— Instructions for the task —
Reproduce exactly the lines from the top of the records below through the line holding "You are a computer-use agent. Screen".

Stored data entries:
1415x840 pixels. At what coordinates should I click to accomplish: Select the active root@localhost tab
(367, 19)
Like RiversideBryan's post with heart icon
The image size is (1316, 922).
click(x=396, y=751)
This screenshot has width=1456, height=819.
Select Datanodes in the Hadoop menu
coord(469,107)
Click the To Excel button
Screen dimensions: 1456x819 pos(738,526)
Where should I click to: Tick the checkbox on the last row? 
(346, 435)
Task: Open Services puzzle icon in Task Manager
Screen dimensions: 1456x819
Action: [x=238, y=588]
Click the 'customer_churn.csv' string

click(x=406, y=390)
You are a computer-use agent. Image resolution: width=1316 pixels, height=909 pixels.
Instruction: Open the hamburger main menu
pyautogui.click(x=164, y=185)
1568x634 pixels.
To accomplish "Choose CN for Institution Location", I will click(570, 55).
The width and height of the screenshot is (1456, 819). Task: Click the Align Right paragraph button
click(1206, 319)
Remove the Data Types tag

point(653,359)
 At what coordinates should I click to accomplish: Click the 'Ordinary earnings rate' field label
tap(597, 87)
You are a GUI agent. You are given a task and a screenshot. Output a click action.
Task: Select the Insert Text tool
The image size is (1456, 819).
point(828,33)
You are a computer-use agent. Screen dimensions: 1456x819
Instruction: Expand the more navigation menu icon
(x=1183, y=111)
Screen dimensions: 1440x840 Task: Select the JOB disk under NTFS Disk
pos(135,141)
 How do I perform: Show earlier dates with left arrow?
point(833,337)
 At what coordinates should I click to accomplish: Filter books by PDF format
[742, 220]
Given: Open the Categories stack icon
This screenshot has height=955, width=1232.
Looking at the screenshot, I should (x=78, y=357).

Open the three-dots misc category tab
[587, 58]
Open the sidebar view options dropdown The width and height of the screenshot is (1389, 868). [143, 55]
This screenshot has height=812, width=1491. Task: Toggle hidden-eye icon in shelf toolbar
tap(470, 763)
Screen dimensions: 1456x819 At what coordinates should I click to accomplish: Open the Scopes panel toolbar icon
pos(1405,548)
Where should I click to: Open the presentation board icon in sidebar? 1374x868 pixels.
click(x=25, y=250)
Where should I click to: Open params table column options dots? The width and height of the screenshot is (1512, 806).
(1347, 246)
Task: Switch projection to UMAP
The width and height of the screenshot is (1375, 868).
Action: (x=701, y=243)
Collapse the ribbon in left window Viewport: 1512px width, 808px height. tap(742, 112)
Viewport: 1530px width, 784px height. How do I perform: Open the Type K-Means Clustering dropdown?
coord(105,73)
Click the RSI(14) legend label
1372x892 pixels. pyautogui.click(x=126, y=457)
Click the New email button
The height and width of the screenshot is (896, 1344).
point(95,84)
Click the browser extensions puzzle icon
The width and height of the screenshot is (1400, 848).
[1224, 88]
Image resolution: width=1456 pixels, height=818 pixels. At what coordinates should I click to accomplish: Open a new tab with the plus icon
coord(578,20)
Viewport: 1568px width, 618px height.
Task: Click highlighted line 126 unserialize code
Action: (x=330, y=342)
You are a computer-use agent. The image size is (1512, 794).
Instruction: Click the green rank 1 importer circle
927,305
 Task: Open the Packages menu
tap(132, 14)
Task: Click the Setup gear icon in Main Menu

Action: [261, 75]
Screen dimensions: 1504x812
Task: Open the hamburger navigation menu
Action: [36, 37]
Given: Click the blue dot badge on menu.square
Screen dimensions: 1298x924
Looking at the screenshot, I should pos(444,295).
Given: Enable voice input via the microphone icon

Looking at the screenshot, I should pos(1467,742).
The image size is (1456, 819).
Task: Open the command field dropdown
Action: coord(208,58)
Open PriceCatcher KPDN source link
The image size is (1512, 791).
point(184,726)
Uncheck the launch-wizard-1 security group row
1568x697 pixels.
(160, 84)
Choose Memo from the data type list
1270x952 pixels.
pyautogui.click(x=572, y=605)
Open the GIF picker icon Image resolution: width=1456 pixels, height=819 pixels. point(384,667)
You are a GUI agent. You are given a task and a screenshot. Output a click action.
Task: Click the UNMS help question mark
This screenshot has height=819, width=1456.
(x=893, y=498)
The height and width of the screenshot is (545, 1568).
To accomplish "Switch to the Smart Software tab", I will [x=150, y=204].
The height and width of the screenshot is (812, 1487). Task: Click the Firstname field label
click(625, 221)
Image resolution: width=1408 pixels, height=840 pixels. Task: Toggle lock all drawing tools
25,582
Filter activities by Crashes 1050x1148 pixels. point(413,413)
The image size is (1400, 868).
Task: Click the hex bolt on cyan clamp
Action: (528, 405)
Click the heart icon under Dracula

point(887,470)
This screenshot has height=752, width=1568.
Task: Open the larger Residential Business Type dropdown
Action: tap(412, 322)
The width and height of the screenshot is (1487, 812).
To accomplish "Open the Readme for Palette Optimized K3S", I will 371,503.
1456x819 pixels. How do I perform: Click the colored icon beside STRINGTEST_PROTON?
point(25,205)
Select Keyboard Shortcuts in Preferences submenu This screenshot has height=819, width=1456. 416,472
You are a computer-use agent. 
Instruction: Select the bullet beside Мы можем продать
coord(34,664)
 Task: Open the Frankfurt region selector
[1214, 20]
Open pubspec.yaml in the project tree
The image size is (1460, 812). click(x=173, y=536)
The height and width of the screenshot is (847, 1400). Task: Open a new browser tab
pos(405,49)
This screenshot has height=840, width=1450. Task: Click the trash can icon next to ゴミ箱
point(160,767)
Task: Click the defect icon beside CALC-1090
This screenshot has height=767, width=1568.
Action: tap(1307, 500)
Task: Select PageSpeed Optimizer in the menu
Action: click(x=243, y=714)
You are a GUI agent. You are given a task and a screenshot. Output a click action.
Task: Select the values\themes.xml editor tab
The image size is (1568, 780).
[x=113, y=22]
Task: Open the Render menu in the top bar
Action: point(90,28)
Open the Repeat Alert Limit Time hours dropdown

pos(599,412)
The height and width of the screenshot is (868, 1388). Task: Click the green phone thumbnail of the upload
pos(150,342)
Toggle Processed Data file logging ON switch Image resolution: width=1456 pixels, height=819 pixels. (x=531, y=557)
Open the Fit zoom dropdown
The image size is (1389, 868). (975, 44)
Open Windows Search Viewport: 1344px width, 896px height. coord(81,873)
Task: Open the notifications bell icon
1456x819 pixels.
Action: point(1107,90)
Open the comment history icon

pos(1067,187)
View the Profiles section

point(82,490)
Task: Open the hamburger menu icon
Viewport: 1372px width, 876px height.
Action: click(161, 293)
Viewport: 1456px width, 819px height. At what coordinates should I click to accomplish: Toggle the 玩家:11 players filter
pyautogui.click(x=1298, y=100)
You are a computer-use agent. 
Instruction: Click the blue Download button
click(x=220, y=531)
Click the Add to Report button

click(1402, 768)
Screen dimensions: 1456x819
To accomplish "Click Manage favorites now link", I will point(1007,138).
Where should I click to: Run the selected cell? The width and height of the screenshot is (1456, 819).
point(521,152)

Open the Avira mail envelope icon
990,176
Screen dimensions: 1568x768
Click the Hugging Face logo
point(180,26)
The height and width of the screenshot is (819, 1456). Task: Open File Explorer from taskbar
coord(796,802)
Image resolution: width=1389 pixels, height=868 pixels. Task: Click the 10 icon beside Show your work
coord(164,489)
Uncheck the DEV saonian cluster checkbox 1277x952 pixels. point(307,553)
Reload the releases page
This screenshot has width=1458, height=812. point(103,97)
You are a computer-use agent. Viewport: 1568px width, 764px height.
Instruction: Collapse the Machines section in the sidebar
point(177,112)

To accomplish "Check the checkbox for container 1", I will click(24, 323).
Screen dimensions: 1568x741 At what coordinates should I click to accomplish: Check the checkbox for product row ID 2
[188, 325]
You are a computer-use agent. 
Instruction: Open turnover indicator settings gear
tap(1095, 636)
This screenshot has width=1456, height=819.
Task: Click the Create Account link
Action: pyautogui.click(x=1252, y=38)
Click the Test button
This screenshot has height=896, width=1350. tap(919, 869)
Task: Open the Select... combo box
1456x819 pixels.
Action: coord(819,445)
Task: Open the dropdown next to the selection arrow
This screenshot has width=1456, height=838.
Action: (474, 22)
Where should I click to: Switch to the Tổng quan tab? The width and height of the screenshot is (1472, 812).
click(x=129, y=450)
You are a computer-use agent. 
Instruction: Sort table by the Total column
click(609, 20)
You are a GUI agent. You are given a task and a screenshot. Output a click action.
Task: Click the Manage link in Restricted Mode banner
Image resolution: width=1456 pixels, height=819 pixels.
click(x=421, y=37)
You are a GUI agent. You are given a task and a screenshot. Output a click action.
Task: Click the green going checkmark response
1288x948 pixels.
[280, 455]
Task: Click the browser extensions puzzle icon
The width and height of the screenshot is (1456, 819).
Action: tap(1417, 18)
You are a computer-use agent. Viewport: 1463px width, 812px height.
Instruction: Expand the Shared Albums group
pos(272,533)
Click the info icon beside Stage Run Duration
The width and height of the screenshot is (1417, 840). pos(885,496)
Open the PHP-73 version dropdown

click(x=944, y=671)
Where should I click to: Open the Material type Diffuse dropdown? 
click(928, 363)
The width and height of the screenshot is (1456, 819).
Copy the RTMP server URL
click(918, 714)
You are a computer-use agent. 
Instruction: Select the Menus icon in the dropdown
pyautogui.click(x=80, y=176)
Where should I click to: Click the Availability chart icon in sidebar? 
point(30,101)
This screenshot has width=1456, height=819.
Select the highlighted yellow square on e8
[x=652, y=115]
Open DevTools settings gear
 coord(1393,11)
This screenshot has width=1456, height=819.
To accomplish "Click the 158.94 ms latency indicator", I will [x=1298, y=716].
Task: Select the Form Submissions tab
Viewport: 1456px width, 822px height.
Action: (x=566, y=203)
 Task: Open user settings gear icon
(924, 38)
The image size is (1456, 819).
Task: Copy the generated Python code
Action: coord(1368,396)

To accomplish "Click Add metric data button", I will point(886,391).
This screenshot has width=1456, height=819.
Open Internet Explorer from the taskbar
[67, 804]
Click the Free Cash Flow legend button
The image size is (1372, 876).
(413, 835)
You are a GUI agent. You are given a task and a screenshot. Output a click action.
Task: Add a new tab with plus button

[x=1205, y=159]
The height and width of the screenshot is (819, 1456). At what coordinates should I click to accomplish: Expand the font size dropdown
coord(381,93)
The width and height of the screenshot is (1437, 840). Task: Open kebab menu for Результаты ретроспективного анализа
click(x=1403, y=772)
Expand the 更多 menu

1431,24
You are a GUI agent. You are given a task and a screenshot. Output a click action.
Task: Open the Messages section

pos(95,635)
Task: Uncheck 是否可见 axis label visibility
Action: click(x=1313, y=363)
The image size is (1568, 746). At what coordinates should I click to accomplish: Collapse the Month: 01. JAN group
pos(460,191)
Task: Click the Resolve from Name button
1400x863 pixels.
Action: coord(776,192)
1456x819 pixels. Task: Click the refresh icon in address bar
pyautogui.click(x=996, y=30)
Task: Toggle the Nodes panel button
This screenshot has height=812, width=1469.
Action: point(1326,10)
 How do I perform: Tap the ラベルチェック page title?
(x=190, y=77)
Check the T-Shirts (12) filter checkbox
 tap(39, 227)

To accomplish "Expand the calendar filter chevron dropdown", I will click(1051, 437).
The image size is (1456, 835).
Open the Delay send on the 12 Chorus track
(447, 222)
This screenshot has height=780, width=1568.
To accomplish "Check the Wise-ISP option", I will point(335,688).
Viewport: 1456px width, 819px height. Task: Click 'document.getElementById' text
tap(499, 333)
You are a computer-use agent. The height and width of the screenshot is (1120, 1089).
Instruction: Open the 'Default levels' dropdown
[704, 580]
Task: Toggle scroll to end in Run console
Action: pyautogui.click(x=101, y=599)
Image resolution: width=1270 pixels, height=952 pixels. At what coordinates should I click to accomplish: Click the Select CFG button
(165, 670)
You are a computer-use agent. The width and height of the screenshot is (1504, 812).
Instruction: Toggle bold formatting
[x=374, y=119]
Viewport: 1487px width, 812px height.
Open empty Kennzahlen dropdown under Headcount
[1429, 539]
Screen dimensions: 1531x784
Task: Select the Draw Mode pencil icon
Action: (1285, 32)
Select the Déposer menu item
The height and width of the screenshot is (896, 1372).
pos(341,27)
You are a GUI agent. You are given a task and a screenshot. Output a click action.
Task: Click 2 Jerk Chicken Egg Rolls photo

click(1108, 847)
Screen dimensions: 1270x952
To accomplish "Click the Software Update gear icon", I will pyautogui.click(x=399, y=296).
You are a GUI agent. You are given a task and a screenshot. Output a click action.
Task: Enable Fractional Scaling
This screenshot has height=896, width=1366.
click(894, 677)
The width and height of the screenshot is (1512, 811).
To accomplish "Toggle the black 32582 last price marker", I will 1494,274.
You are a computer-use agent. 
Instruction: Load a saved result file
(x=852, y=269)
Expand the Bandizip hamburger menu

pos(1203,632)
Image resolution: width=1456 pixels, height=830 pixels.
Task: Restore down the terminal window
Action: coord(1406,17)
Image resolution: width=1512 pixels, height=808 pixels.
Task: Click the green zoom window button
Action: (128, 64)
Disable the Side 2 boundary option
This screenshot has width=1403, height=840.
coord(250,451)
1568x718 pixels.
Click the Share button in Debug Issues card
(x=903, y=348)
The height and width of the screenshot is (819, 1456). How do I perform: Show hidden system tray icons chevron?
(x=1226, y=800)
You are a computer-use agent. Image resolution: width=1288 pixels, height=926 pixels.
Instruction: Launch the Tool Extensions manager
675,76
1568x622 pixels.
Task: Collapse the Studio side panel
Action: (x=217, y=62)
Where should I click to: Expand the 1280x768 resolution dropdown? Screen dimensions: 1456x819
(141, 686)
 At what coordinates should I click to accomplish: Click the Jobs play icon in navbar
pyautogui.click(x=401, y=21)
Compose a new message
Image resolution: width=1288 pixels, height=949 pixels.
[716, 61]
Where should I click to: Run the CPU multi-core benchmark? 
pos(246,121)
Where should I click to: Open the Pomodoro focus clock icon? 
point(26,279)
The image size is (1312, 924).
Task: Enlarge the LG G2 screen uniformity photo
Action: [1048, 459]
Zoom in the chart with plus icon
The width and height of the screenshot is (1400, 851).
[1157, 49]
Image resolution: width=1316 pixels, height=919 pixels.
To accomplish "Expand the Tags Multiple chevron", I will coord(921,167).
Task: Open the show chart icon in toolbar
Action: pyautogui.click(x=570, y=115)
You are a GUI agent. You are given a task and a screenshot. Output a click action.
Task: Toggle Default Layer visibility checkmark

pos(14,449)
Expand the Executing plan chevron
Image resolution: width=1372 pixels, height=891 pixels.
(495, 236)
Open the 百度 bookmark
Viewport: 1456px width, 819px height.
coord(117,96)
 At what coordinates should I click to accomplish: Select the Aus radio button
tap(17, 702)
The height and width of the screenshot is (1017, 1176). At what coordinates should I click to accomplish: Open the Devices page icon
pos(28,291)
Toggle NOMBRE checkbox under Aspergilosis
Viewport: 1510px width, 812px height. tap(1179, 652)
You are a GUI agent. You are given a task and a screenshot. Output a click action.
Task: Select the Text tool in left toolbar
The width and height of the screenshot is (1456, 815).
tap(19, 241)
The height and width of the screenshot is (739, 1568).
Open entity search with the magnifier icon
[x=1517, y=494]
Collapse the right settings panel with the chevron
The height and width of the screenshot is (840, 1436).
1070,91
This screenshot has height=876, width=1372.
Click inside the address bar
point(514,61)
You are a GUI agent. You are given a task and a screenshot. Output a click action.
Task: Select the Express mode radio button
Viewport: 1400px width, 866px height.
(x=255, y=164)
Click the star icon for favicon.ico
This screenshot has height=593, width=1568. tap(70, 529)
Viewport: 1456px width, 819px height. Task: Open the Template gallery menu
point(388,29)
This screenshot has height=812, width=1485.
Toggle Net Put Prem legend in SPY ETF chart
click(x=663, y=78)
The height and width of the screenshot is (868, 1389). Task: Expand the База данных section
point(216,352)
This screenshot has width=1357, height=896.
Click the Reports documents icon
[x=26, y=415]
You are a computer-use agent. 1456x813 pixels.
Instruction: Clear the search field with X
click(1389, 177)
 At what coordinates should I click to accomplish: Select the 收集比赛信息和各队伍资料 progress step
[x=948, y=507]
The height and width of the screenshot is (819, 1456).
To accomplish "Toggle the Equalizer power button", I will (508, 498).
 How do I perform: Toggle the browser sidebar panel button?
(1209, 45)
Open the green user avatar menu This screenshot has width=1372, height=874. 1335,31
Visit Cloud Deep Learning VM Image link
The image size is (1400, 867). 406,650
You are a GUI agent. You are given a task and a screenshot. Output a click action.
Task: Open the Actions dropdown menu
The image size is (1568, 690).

— Written reply —
1415x840 pixels. At what coordinates should I click to accomplish: Select the active root@localhost tab
(367, 19)
Like RiversideBryan's post with heart icon
The image size is (1316, 922).
click(x=396, y=751)
This screenshot has width=1456, height=819.
Select Datanodes in the Hadoop menu
coord(469,107)
Click the To Excel button
Screen dimensions: 1456x819 pos(738,526)
Where should I click to: Tick the checkbox on the last row? 
(346, 435)
Task: Open Services puzzle icon in Task Manager
Screen dimensions: 1456x819
Action: [x=238, y=588]
Click the 'customer_churn.csv' string

click(x=406, y=390)
You are a computer-use agent. Image resolution: width=1316 pixels, height=909 pixels.
Instruction: Open the hamburger main menu
pyautogui.click(x=164, y=185)
1568x634 pixels.
To accomplish "Choose CN for Institution Location", I will click(570, 55).
The width and height of the screenshot is (1456, 819). Task: Click the Align Right paragraph button
click(1206, 319)
Remove the Data Types tag

point(653,359)
 At what coordinates should I click to accomplish: Click the 'Ordinary earnings rate' field label
tap(597, 87)
You are a GUI agent. You are given a task and a screenshot. Output a click action.
Task: Select the Insert Text tool
The image size is (1456, 819).
point(828,33)
You are a computer-use agent. Screen dimensions: 1456x819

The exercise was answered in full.